Kitz + Euros Racing update:

Hallo Zusammen!

Mit einer Woche Verspätung kommt nun endlich mein update zu den vergangenen drei Wochen. Nach einem Grundlagenblock in Davos und einigen schnelleren Einheiten, war es wieder Zeit in den Rennanzug zu schlüpfen.

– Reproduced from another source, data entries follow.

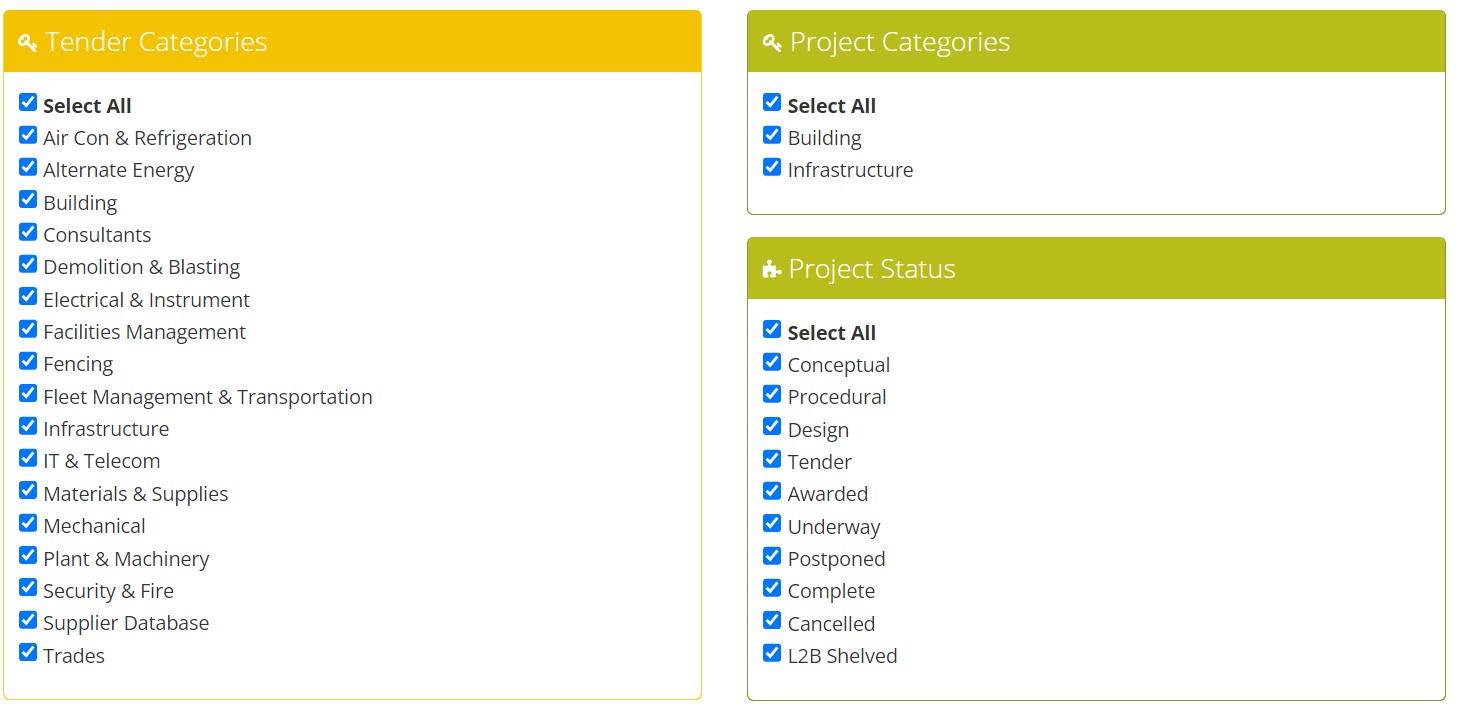The width and height of the screenshot is (1457, 704).
Task: Uncheck the IT & Telecom category
Action: [28, 458]
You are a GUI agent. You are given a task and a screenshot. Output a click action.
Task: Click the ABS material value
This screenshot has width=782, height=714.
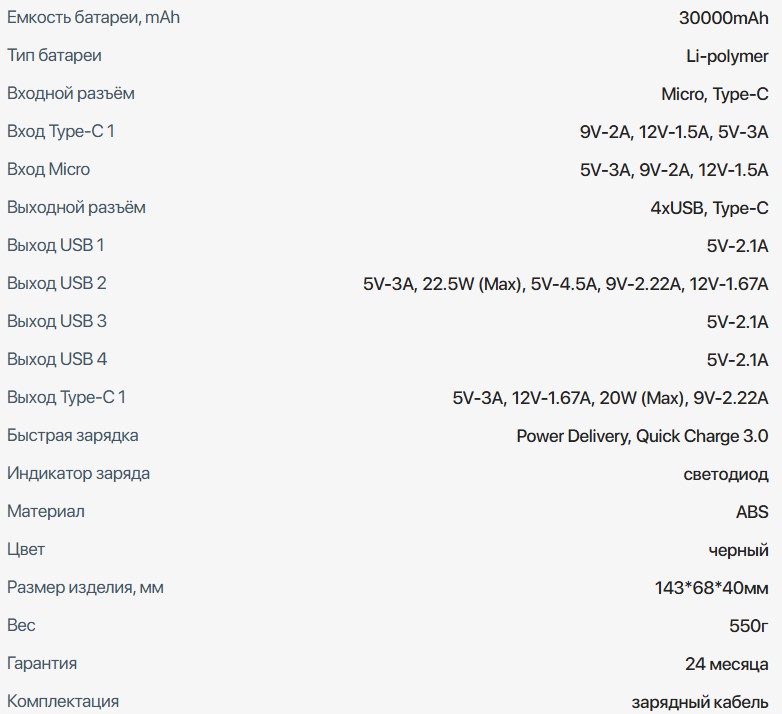click(752, 512)
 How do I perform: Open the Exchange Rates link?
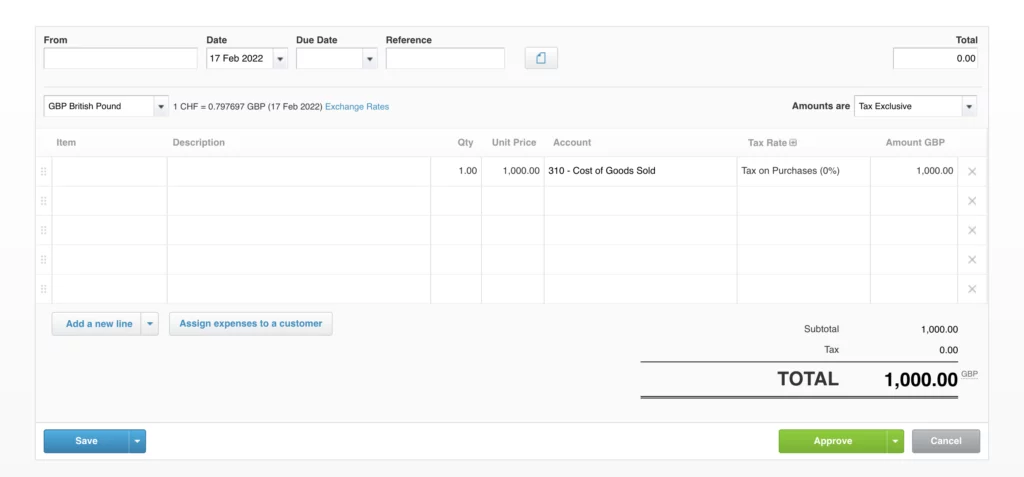pos(357,107)
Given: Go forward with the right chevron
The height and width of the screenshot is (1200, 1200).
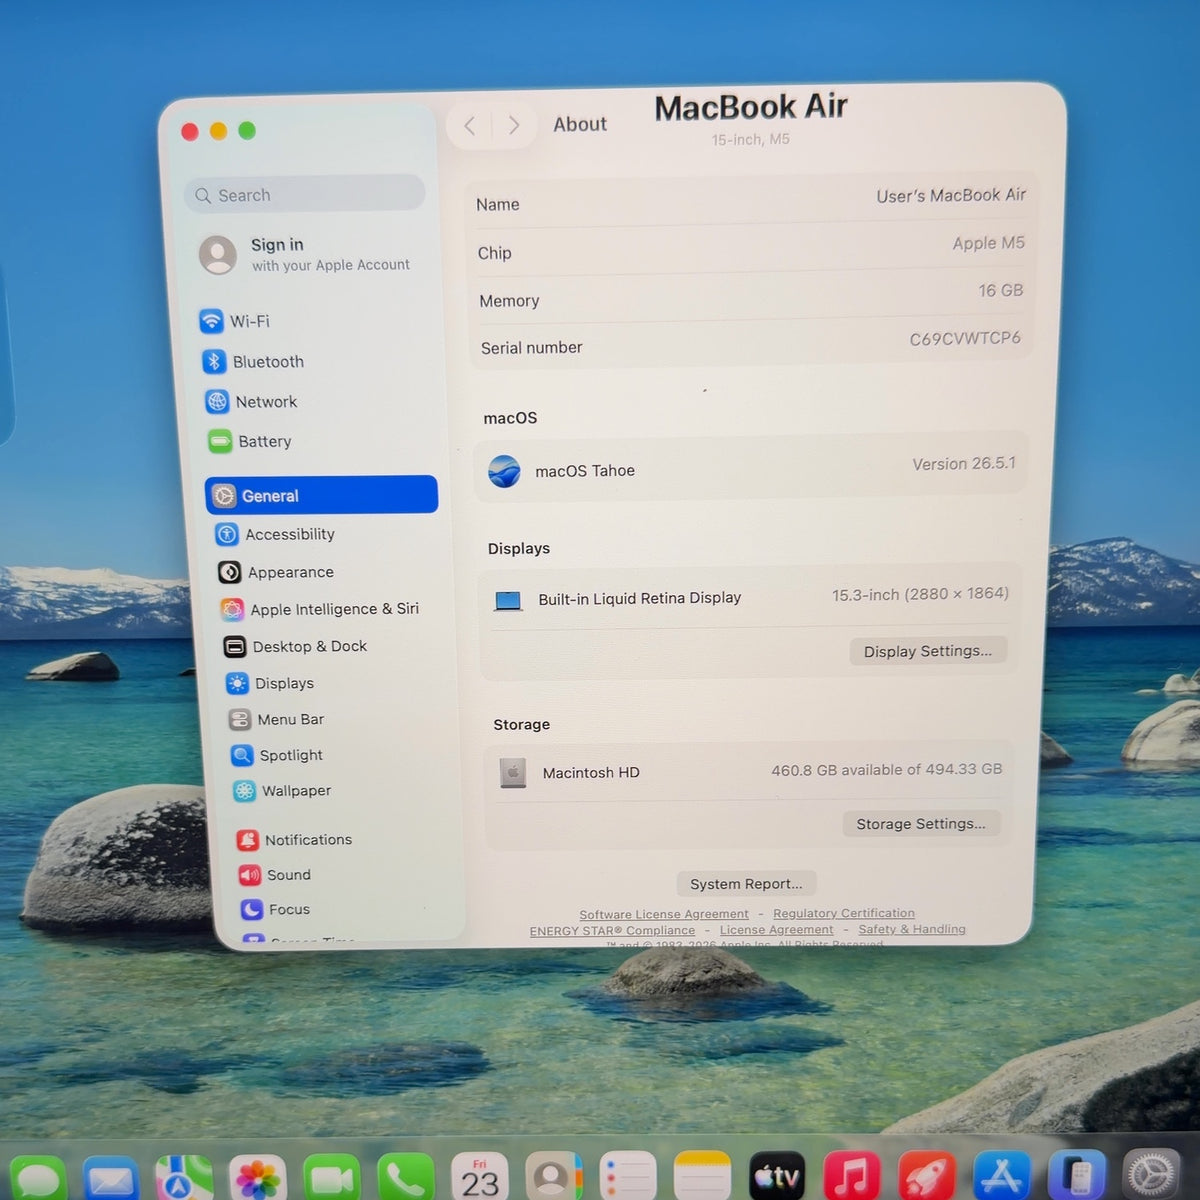Looking at the screenshot, I should point(513,125).
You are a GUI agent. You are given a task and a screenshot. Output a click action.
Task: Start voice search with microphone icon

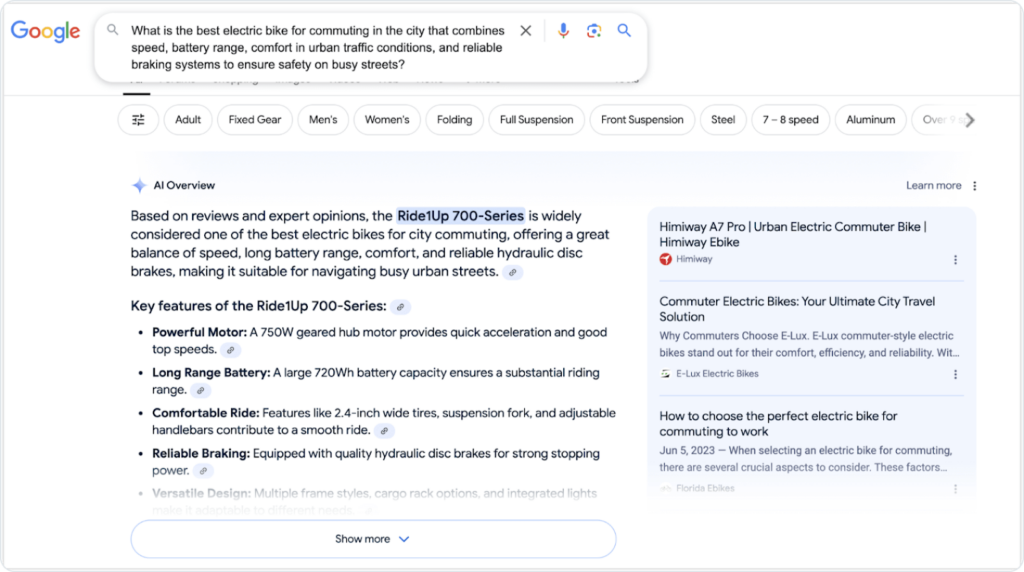tap(563, 31)
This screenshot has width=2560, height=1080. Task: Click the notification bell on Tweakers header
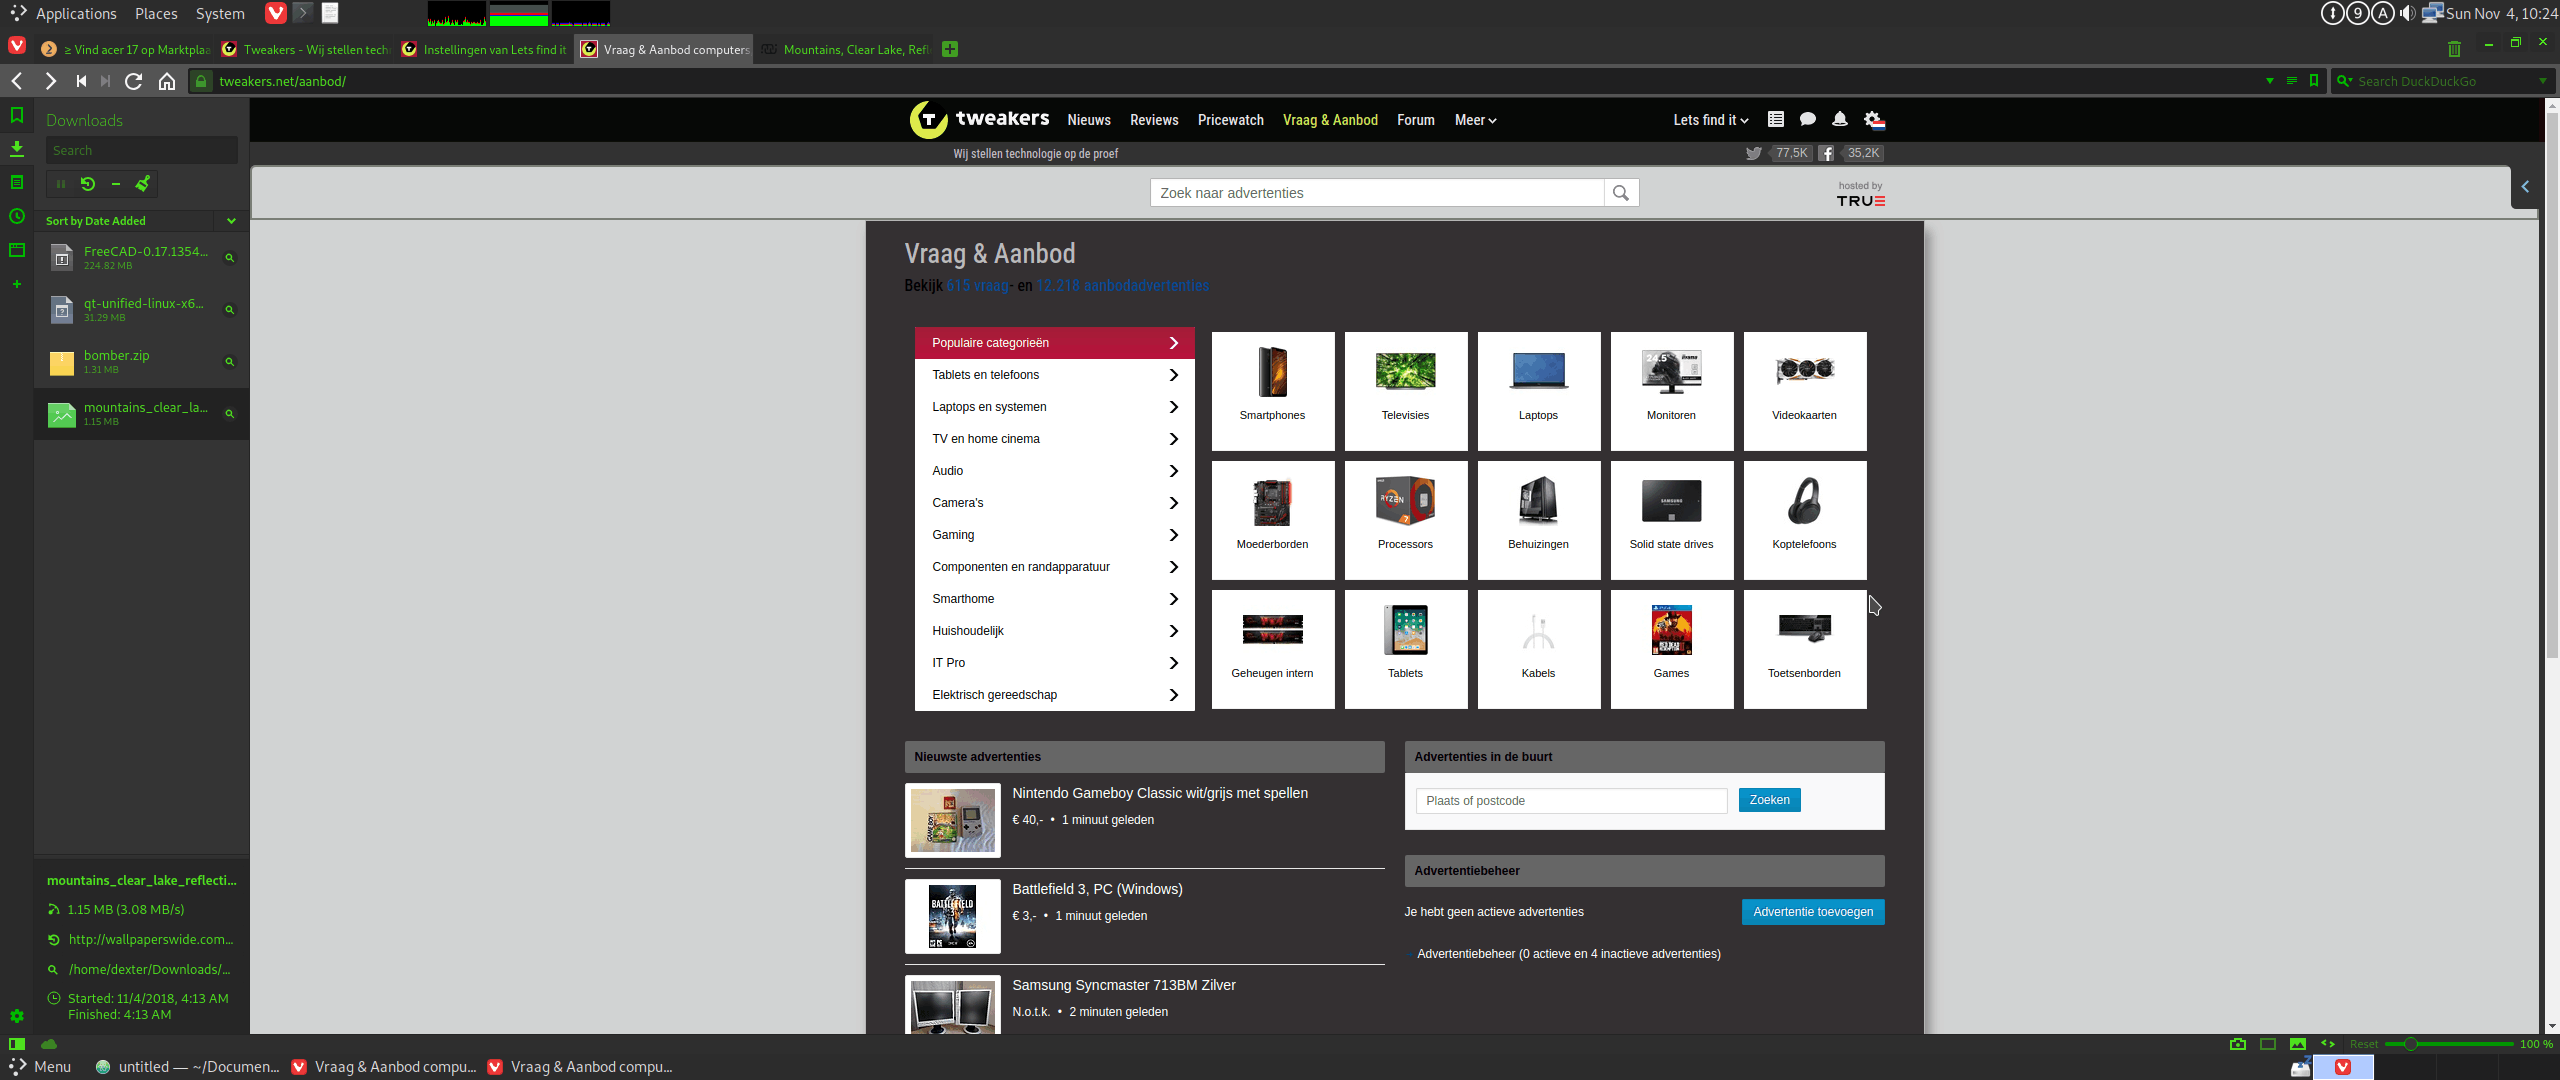pyautogui.click(x=1839, y=120)
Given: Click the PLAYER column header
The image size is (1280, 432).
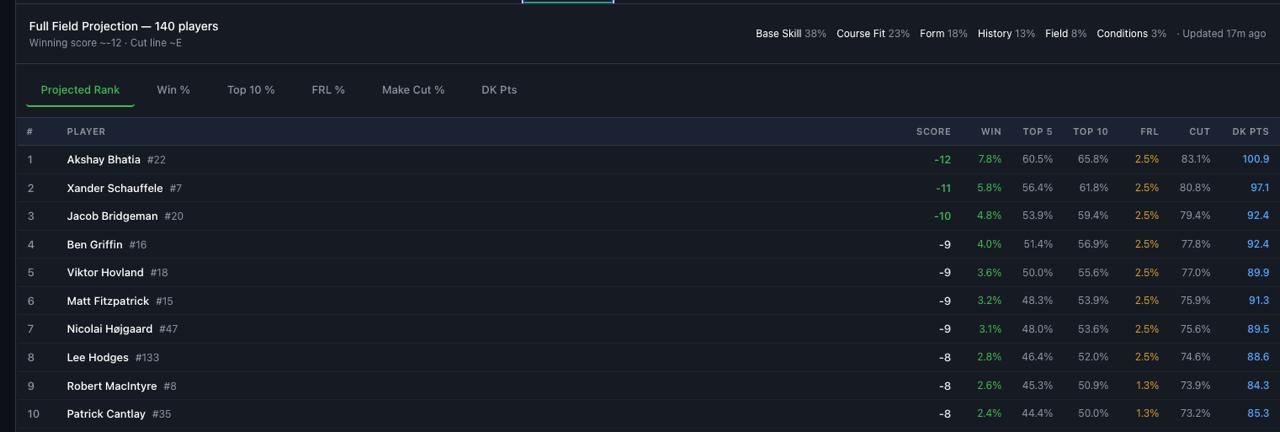Looking at the screenshot, I should point(86,132).

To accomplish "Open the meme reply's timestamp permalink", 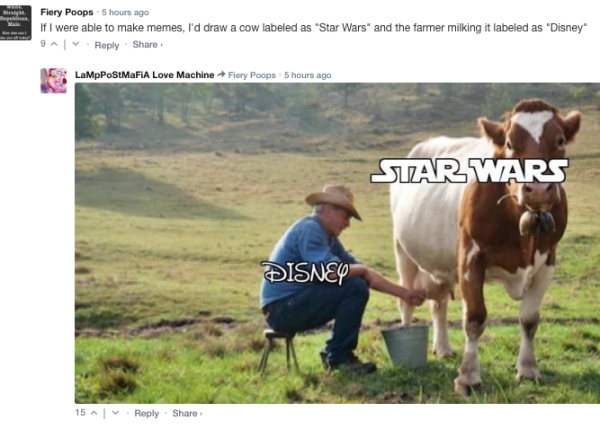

Meine Form war und ist noch nicht am Höhepunkt, aber ich konnte mit einem guten Gefühl nach Kitzbühel reisen. Wir haben wieder einige Schritte nach vorne gemacht und vor allem im Laufen geht es aufwärts. Ich muss geduldig bleiben und zwischen den Rennen hart trainieren, dann werde ich mich von Rennblock zu Rennblock steigern.

Kitzbühel ist immer ein spezielles Rennen, ich liebe es daheim zu starten und gleichzeitig ist es auch ein stressiges Wochenende im positiven Sinn. Ich werde wohl an keinem anderen Rennwochenende so oft gefragt wie es geht und um ehrlich zu sein, tut diese Aufmerksamkeit manchmal gut und motiviert mich unheimlich!

Das Rennen hat dann gut für mich begonnen und ich konnte fast wie gewohnt im vorderen Drittel aus dem Wasser kommen. Dieses mal waren es 18sec zum schnellsten Schwimmer Brownlee. Leider hatte ich Schwierigkeiten aus dem Anzug zu kommen und so habe ich um unglaubliche 16sec langsamer als der Rest des Feldes gewechselt. Ich konnte es kaum glauben, aber habe versucht cool zu bleiben. Anstatt in der ersten Gruppe, war ich nun am Beginn in der Dritten. Nach zwei schnellen Runden am Rad waren im Feld und von da an fuhr ich ein tolles Rennen.

Der zweite Wechsel war dann wieder gut und ich konnte mit der Spitz rauslaufen. In meiner Gruppe mit fünf Leuten ging es dann um den 16ten Platz. 500m vor dem Ziel hatte ich einen guten Rythmus und zur 180 Grad Wende hatte ich kein Problem nach vorne zu kommen. Allerdings aus der Wende raus haben mir beim beschleunigen die Waden zu gemacht und ich konnte nicht mehr folgen. Das war ärgerlich, denn ich verlor dann den Sprint und wurde 23igster mit nur 15sec Rückstand zu Stu Hayes auf Platz 13en.

Trotzdem war ich happy mit meinem Rennen, denn ich habe gelernt nicht nur auf die Platzierung zu achten, sondern vielmehr auf die Leistung und den Prozess. Das vermehrte Laufen in den letzten Wochen und die veränderte Technik, haben sich nun erstmals bemerkbar gemacht.

Vielen Dank an Alle die mich vorm Fernseher und vor allem live im Regen angefeuert haben, ihr seit großartig und habt mir viel Freude bereitet!:)

Nach dem Rennen gab es aber nicht viel Zeit zur Erholung, denn es stand die Europameisterschaft in Pontevedra am Programm. Nachdem es in Kitz extrem kalt gewesen ist, war die Temperatur in Spanien das Gegenteil.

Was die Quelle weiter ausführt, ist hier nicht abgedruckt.